Leas Limonadenstand
Lea hat eine Idee, die wie ein prickelndes Geheimnis in ihrem Kopf sprudelt. Sie will einen Limonadenstand eröffnen, um die Nachbarschaft mit erfrischenden Getränken zu überraschen. Mit einem großen Blatt Papier und bunten Stiften malt sie ein Schild, auf dem in großen Buchstaben "Leas Limonaden" steht. Der Stand entsteht aus einer alten Holzkiste, die sie im Keller gefunden hat. Ein paar bunte Tischtücher und ein Sonnenschirm verleihen dem Ganzen den letzten Schliff.

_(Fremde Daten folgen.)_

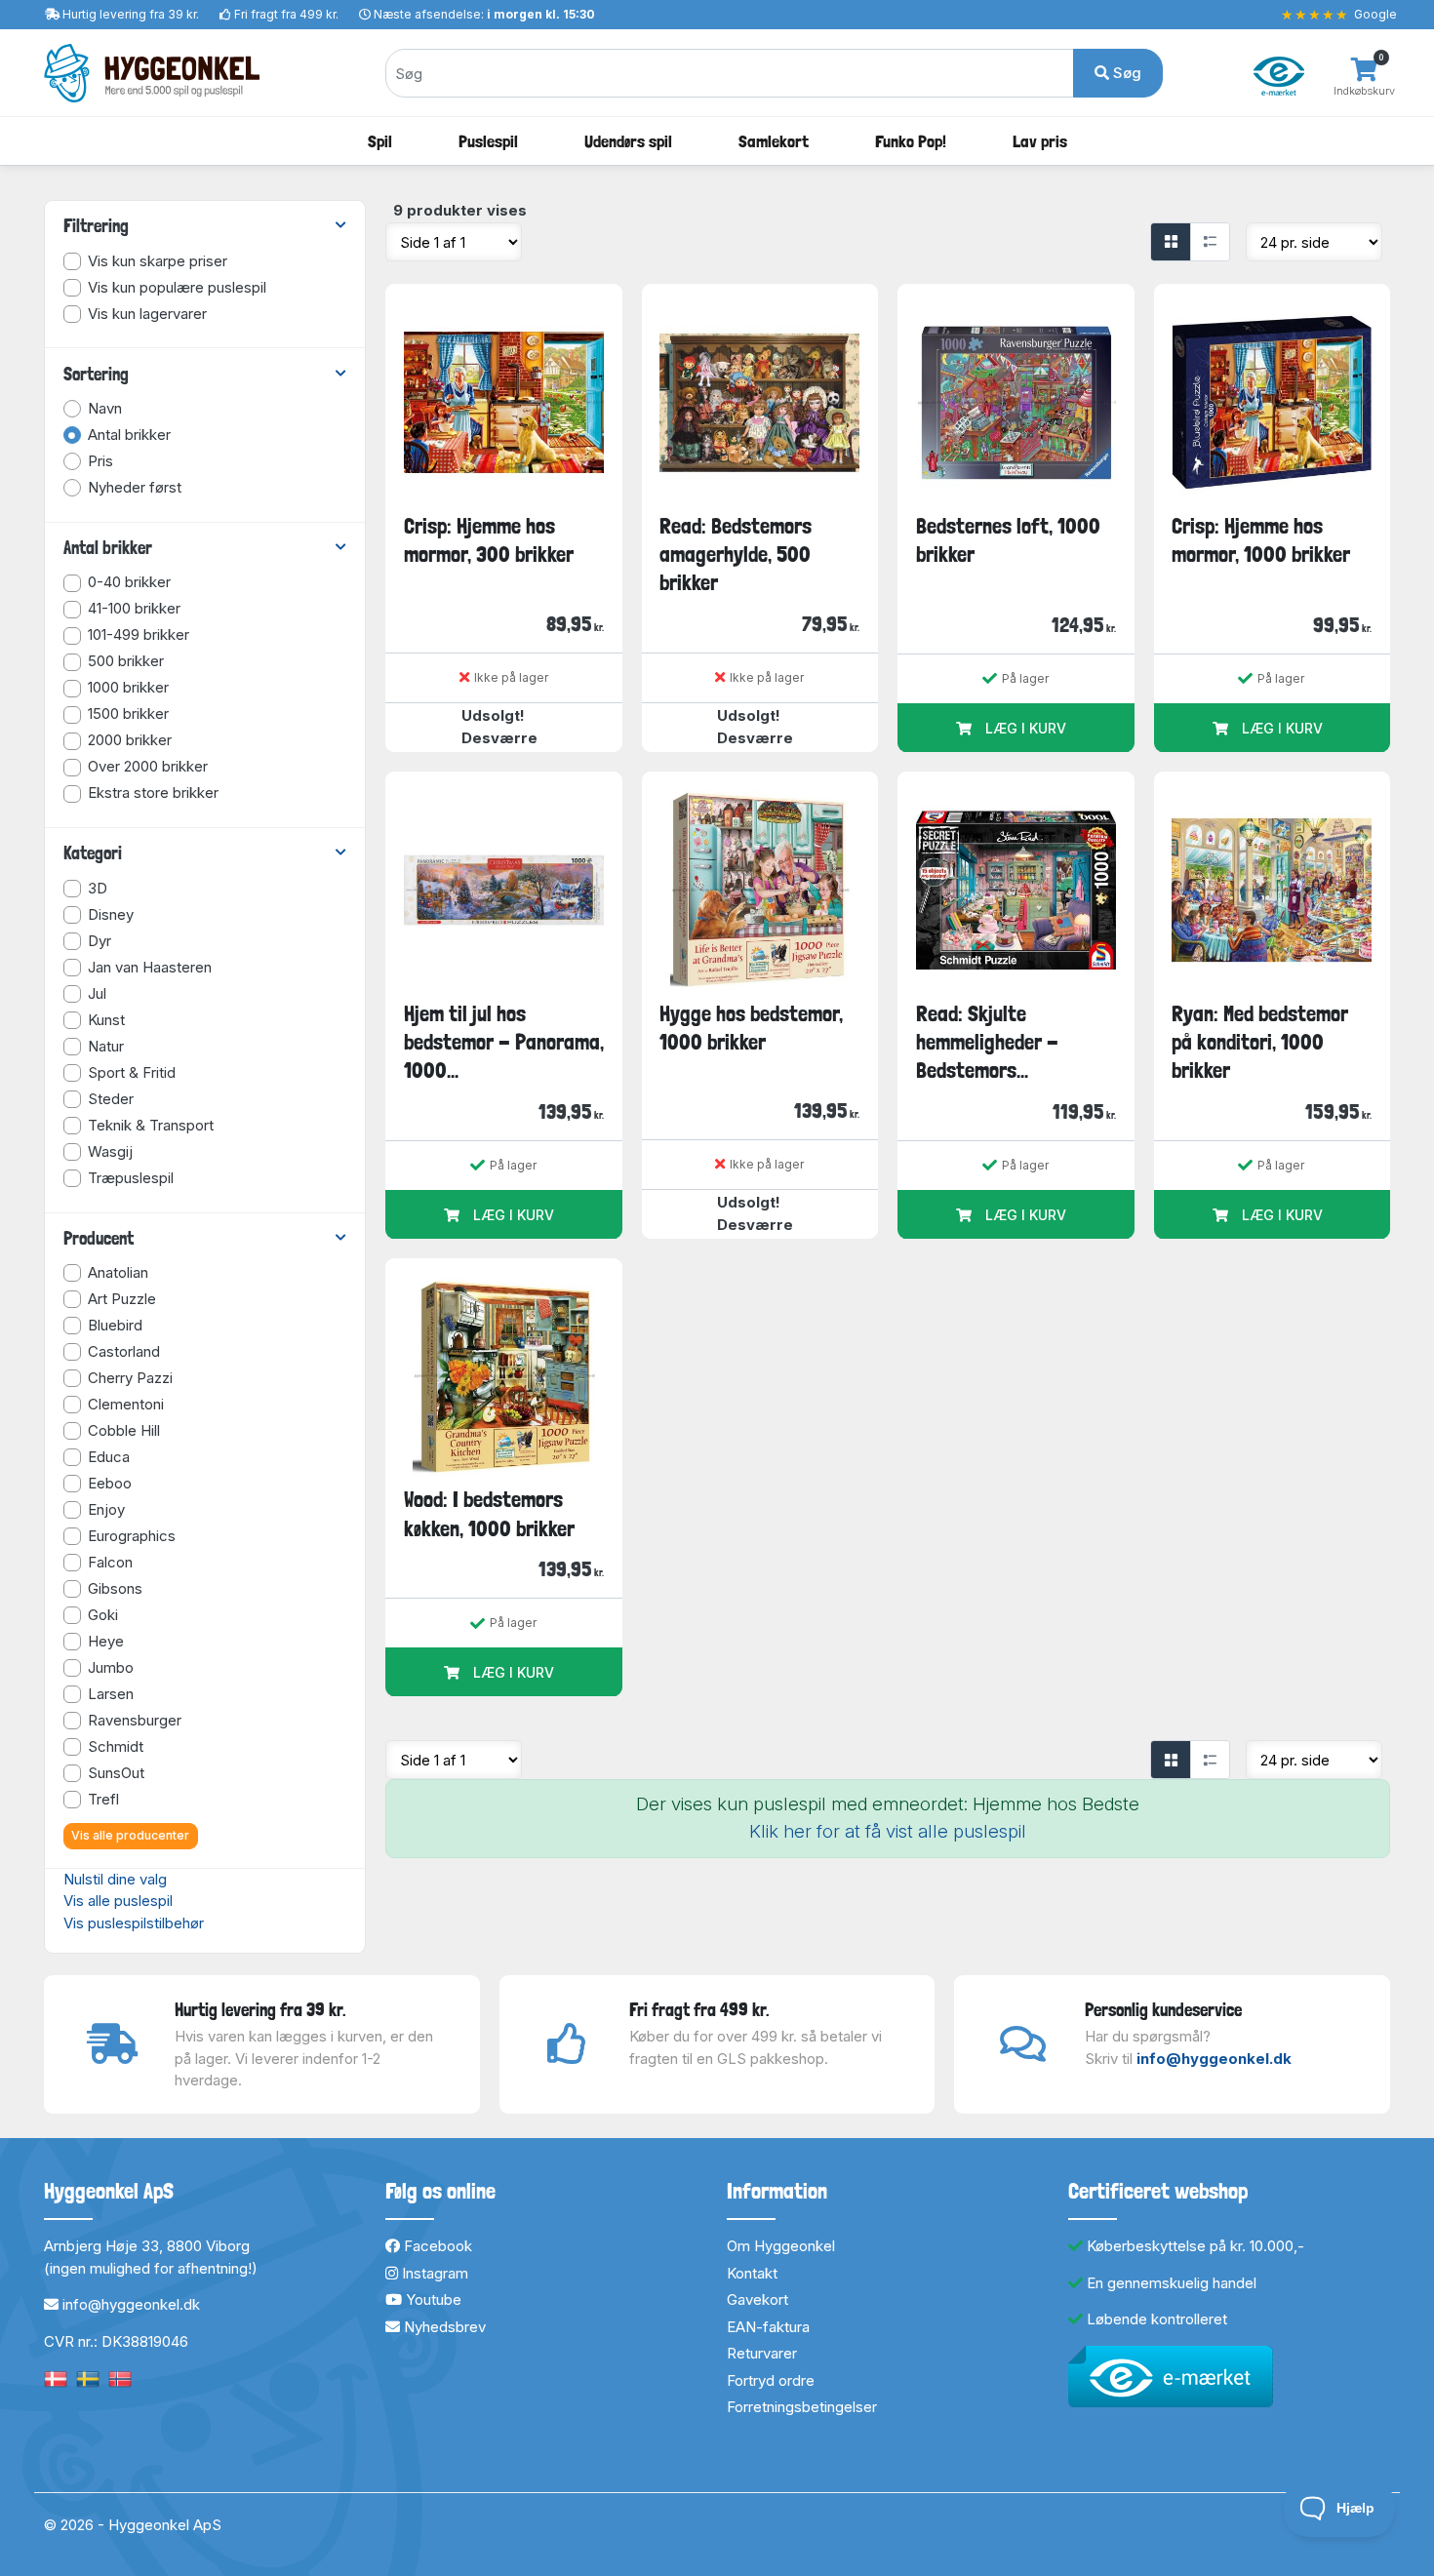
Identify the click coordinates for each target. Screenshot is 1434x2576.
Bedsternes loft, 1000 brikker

Die ersten neugierigen Blicke kommen von Nino, der immer mit seinem roten Roller unterwegs ist. "Was machst du da, Lea?", fragt er und schnuppert neugierig an den Zitronen. "Ich mache die beste Limonade der Welt!", verkündet Lea stolz und drückt ihm ein Glas in die Hand. Nino nimmt einen Schluck und seine Augen leuchten. "Das ist echt lecker! Ich erzähle es gleich den anderen."
Bald darauf gesellen sich weitere Kinder dazu. Da ist Tilda, die immer eine neue Geschichte auf Lager hat und Rafi, der mit seinem Hund Bobo kommt. Jeder möchte probieren und Lea freut sich über die vielen Besucher. Doch die Limonade geht schnell zur Neige. Lea überlegt, wie sie mehr machen kann. Sie erinnert sich an das Rezept ihrer Oma, das sie irgendwo in der Küche gesehen hat.
Mit eifrigen Schritten holt sie das Rezeptbuch und entdeckt eine Seite voller Kritzeleien und Notizen. "Ein Spritzer Magie", murmelt sie und kichert, als sie die handgeschriebenen Worte liest. Sie experimentiert mit verschiedenen Zutaten, fügt ein wenig Minze und einen Hauch von Ingwer hinzu. Die nächste Charge Limonade schmeckt noch besser und die Kinder jubeln.
Die Sonne wandert langsam über den Himmel und der kleine Stand wird zum Mittelpunkt der Straße. Erwachsene bleiben stehen, lächeln und kaufen ein Glas. Ein älterer Herr, der immer mit einem Buch in der Hand spazieren geht, bleibt stehen und erzählt Geschichten von früher. "So eine Limonade habe ich seit meiner Kindheit nicht mehr getrunken", sagt er mit einem Lächeln.
Leas Limonadenstand wird zum Treffpunkt und die Straße füllt sich mit Lachen und Geschichten. Die Kinder spielen Fangen, während die Erwachsenen sich unterhalten. Lea fühlt sich wie eine kleine Geschäftsfrau und freut sich über die vielen Münzen, die in ihrer Kasse klimpern. Doch der schönste Schatz sind die neuen Freundschaften, die sie geschlossen hat.
Am Abend, als die Sonne sich verabschiedet und die ersten Sterne am Himmel erscheinen, packt Lea ihren Stand zusammen. Nino, Tilda und Rafi helfen ihr und gemeinsam tragen sie die Kiste zurück in den Keller. "Morgen machen wir weiter, oder?", fragt Nino hoffnungsvoll. Lea nickt und lächelt. "Auf jeden Fall!"
Als Lea ins Bett geht, denkt sie an all die Abenteuer, die der nächste Tag bringen wird. Die Limonade, die Freundschaften, die Geschichten - all das ist erst der Anfang. Vielleicht wird aus ihrem kleinen Stand eines Tages ein großes Café, denkt sie, während sie in einen tiefen Schlaf fällt. Die Sterne leuchten über dem Haus und der Mond am Himmel sieht heute auch ein bisschen aus, wie eine leckere Zitrone.